**DIRECTIONS**
a) Answer these questions from the inflammasome text:
(i) Which two interleukins are processed and secreted when the NLRP3 inflammasome is activated?
(ii) Which cytokine does IL-18 cooperate with to induce IFN-y production from T helper cells and natural killer cells?
(iii) How does the text define free copper?
b) From the inflammasome text, return the part that opens with the words "Each condition has" and closes with "to ceruloplasmin (Cp).".
c) Write the next part of the inflammasome text, continuing on from its final sentence.

**SOURCE EXTRACT**
▬▬▬
Forgot to add: The activation of the NLRP3 inflammasome, results in the processing and secretion of active Interleukin 1 (IL-1b) and IL-18. An IL-1/IL-6 signature increases neutrophils and C-reactive protein (CRP), whereas an IL-18/IFN-y signature is characterized by hyperferritinemia (excess of an iron storage protein called ferretin in the blood) and cytopenia. Cytopenia occurs when one or more of your blood cell types is lower than it should be. IL-1 induces IL-6 and a Th-17 immune response, whereas IL-18 induces IFN gamma (IFN) production by Th-1 lymphocytes. A key function of IL-18 is to cooperate with IL-12 in inducing IFN-y production from T helper cells and natural killer cells, leading to natural killer cell activation, T helper type 1 cell skewing, up-regulated antigen presentation, and antiviral and antitumor functions.

Each condition has its own secondary effects that come after the chronic inflammation. For example with alzheimers it is mainly the dysregulation of copper metabolism through deficiency/unavailability of zinc and vitamin A that are involved in ceruloplasmin production needed for both copper and iron. Serum free copper is elevated in Alzheimers, correlates negatively with cognition in AD (the higher the free copper, the poorer the cognition) and is also a predictor of the degree of future cognition loss (the higher the free copper, the greater the rate of future cognition loss). Free copper is the part of blood copper not covalently bound to ceruloplasmin (Cp).
▬▬▬
**ENTRIES SUPPLIED**
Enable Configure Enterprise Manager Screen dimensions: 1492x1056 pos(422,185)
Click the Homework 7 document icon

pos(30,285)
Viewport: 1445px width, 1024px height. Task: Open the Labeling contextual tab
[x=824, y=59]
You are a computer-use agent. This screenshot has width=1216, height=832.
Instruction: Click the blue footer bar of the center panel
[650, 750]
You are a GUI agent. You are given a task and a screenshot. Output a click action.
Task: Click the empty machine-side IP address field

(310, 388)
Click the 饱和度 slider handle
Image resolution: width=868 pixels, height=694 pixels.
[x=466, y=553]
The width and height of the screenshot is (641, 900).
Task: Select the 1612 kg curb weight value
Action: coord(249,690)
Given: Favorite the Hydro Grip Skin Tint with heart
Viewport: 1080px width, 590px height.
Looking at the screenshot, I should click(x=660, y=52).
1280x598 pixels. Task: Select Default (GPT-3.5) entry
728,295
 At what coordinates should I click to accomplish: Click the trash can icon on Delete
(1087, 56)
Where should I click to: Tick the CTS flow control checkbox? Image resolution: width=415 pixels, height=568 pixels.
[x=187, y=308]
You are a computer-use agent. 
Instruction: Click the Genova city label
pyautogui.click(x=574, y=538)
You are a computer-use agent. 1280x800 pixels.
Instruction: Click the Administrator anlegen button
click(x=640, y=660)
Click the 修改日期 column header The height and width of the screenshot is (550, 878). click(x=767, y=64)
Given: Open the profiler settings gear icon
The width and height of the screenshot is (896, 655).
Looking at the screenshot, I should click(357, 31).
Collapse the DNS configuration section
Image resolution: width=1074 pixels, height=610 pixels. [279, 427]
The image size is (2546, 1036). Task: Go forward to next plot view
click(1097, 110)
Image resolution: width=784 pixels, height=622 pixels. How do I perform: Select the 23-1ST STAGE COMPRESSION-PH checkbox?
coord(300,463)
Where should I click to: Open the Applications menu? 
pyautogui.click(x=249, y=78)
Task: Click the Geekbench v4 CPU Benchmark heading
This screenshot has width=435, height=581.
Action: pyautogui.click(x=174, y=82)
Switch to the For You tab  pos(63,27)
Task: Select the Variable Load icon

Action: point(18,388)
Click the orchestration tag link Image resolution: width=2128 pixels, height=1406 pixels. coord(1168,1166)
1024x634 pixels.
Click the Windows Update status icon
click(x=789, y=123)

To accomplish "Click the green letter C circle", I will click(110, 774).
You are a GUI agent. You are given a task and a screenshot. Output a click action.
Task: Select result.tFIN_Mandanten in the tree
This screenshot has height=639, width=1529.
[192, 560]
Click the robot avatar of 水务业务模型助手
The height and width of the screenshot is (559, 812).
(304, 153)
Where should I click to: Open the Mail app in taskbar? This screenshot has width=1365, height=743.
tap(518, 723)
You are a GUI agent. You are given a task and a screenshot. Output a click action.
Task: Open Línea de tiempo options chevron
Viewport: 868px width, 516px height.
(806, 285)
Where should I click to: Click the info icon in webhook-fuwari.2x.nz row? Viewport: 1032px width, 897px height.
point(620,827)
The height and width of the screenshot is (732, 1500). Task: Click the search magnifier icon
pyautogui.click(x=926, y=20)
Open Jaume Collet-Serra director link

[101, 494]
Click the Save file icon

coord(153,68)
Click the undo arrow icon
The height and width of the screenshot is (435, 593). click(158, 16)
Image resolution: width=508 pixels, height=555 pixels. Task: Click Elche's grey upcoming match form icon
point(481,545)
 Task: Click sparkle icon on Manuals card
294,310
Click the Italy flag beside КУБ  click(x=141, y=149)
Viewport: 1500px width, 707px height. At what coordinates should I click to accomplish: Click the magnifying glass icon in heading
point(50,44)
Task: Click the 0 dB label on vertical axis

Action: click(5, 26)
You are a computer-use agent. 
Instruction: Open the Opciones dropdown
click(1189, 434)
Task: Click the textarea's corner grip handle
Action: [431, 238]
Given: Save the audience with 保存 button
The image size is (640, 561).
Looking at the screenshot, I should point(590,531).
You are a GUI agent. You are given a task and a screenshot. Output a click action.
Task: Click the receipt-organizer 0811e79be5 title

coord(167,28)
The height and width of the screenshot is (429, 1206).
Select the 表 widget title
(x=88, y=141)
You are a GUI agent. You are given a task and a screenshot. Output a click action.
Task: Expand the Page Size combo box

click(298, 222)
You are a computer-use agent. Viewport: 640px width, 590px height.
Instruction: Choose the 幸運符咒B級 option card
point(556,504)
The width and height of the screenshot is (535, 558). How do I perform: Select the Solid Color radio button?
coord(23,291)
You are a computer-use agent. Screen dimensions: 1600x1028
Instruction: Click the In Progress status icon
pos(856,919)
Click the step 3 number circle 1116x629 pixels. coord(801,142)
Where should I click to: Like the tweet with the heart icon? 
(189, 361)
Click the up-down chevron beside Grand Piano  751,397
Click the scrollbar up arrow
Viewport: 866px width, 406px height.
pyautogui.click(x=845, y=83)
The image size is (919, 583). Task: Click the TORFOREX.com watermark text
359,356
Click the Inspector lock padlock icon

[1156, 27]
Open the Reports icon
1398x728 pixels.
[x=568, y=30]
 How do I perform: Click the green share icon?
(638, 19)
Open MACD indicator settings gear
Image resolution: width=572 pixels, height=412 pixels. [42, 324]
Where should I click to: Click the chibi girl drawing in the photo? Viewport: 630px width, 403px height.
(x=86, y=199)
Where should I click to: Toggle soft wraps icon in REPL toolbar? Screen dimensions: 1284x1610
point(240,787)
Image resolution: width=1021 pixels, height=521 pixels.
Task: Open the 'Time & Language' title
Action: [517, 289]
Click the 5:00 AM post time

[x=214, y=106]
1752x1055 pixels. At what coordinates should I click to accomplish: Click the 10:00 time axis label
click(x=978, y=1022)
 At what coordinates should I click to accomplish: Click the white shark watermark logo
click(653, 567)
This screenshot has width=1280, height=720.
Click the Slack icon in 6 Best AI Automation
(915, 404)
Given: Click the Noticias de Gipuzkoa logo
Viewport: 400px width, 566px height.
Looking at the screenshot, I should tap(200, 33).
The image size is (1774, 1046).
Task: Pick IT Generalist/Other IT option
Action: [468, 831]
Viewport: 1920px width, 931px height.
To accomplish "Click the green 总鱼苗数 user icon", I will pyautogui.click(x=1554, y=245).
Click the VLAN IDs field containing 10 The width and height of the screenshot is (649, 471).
▬▬▬
**TASK RESULTS**
a)
(i) Interleukin 1 (IL-1b) and IL-18.
(ii) IL-12.
(iii) Free copper is the part of blood copper not covalently bound to ceruloplasmin (Cp).

b)
Each condition has its own secondary effects that come after the chronic inflammation. For example with alzheimers it is mainly the dysregulation of copper metabolism through deficiency/unavailability of zinc and vitamin A that are involved in ceruloplasmin production needed for both copper and iron. Serum free copper is elevated in Alzheimers, correlates negatively with cognition in AD (the higher the free copper, the poorer the cognition) and is also a predictor of the degree of future cognition loss (the higher the free copper, the greater the rate of future cognition loss). Free copper is the part of blood copper not covalently bound to ceruloplasmin (Cp).

c)
Regulating copper in the brain stops memory loss in a mouse model of Alzheimer's. Alzheimer's disease is characterized by the presence of amyloid plaques in the patient's brain. These plaques sequester copper, and contain approximately five times as much as a healthy brain. A new molecule extracts the copper trapped in amyloid plaques, and reintroduces it in the brain's normal enzymatic circuit (which needs copper to function). Administered orally to an Alzheimer's mouse model, this molecule inhibits the memory loss among sick mice. https://medicalxpress.com/news/2020-12-copper-brain-memory-loss-mouse.html https://www.pnas.org/content/109/5/1737 The low usable copper will then also affect iron causing unbound iron to build up and can also cause a deficiency of iron at the same time. The addition of only 0.12 parts per million of copper to the drinking water of several animals significantly enhanced brain levels of amyloid-beta and learning deficits and about twice as much copper in the cells lining the blood vessels of their brains, causing the AD pathological changes in the brain.

In drinking water samples from 280 households about a third of these samples had levels above 0.1 ppm copper, the level causing AD-type toxicity in animal models. Another third were at intermediate copper levels of unknown toxicity, and only one-third were at a level we consider completely safe, that is 0.01 ppm or less and also linked to the increase in inorganic copper ingested through water piping, copper sulfate sprayed on crops, copper iud, copper supplements, and passed down through the placenta. https://www.ncbi.nlm.nih.gov/pmc/articles/PMC4030141/ Then you have the dysregulation from inflammation that negatively has an effect on the organic and bioavailable (usable) copper.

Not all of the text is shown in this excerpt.